Stated exercise
Starting at the line that contains "You are a computer-use" and ending at the last line of the material, turn those lines into a JSON list of strings, one per line, skipping blank lines. Leave the pictures out.

Dataset items:
Begin

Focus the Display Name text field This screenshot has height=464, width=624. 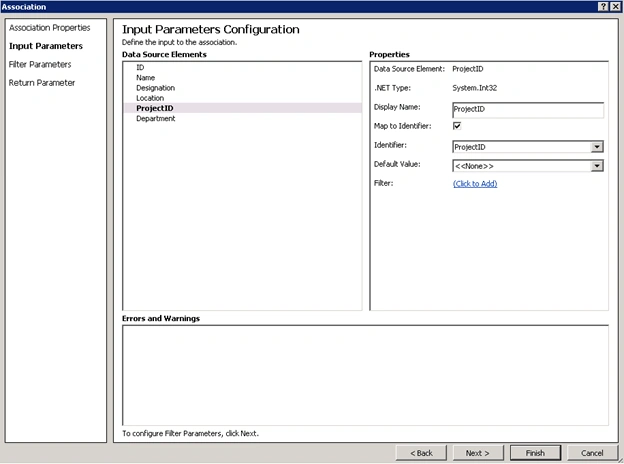(x=528, y=109)
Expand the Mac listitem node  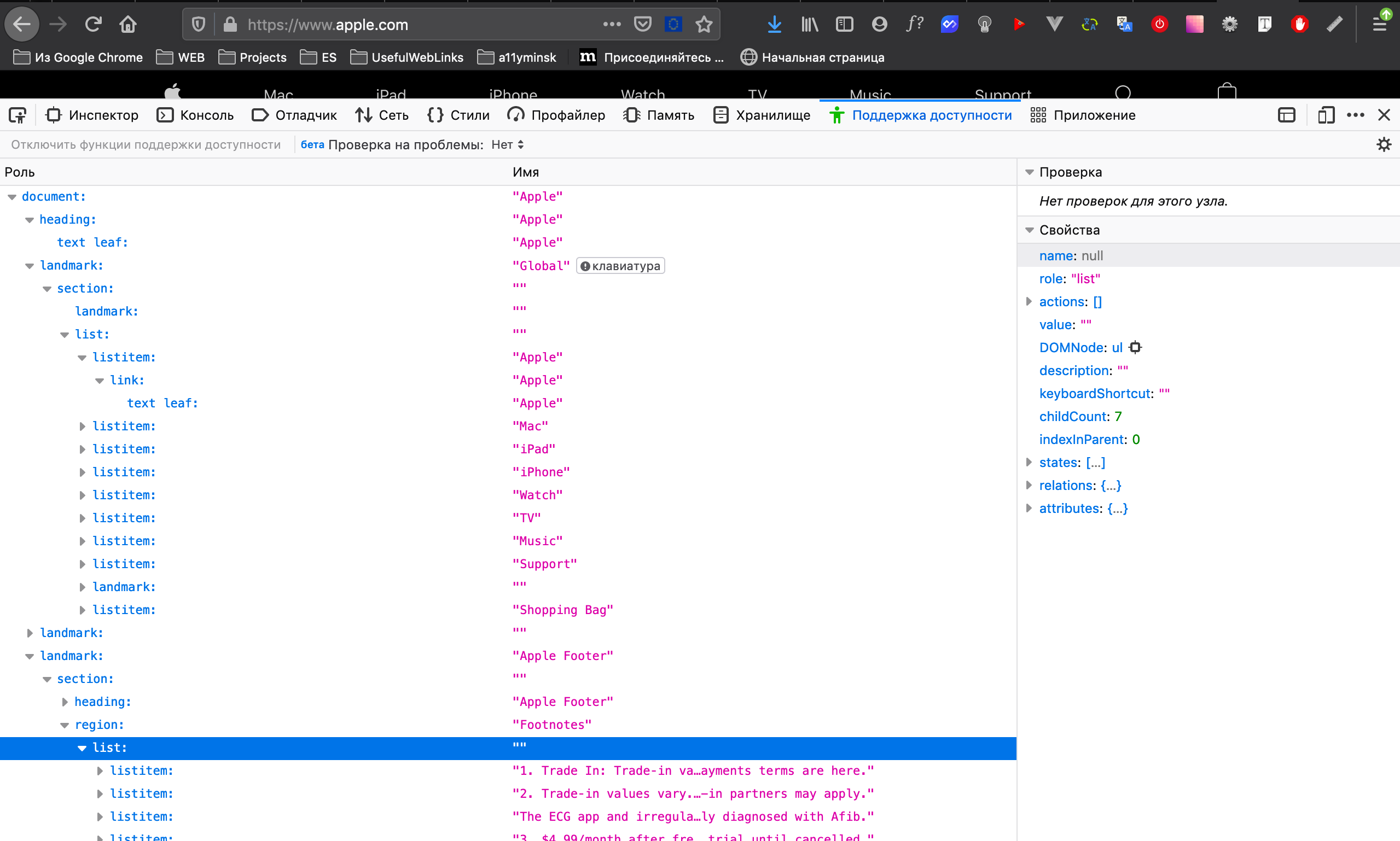pos(82,426)
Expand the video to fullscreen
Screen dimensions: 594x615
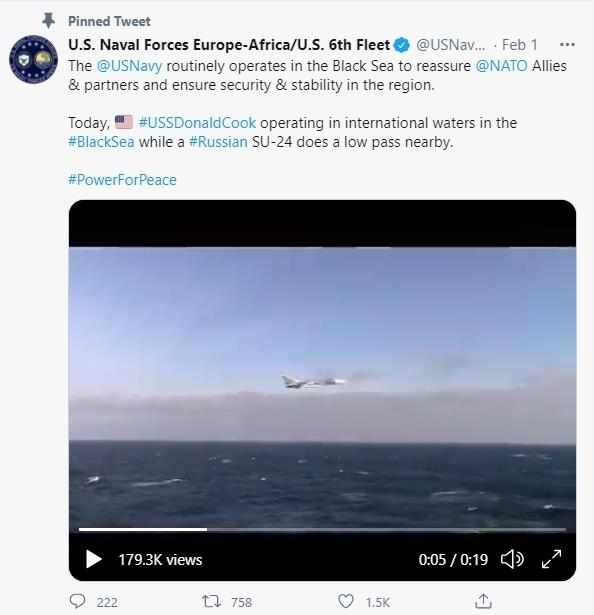click(x=551, y=559)
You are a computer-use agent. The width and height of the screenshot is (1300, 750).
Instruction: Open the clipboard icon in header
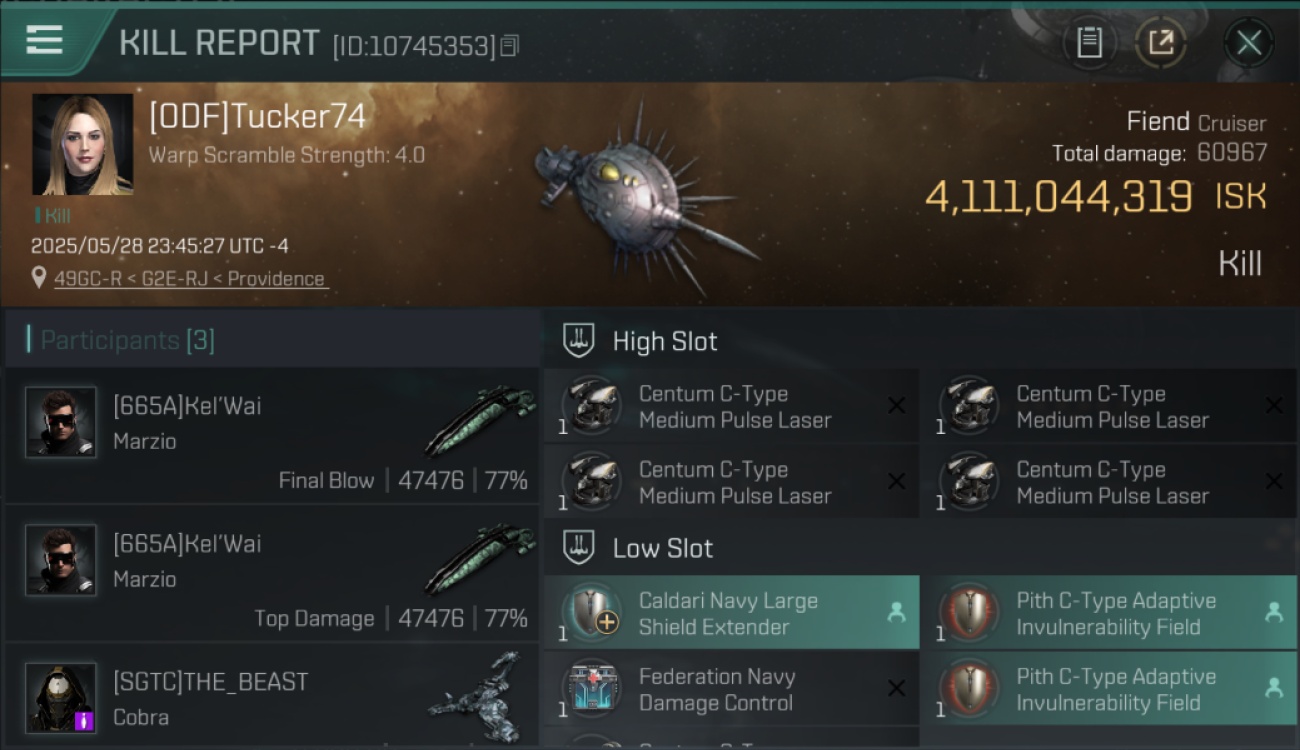[x=1089, y=43]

End

Expected answer
[
  "You are a computer-use agent. The width and height of the screenshot is (1300, 750).",
  "Instruction: Open the clipboard icon in header",
  "[x=1089, y=43]"
]